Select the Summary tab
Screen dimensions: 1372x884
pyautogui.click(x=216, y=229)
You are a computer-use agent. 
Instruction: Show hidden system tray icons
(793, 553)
────────────────────
Format the material above as a Markdown table with the columns No. and Line, one row per line, numbered in order, with blank lines left out.

- _Correct response_
| No. | Line |
|---|---|
| 1 | Select the Summary tab |
| 2 | Screen dimensions: 1372x884 |
| 3 | pyautogui.click(x=216, y=229) |
| 4 | You are a computer-use agent.  |
| 5 | Instruction: Show hidden system tray icons |
| 6 | (793, 553) |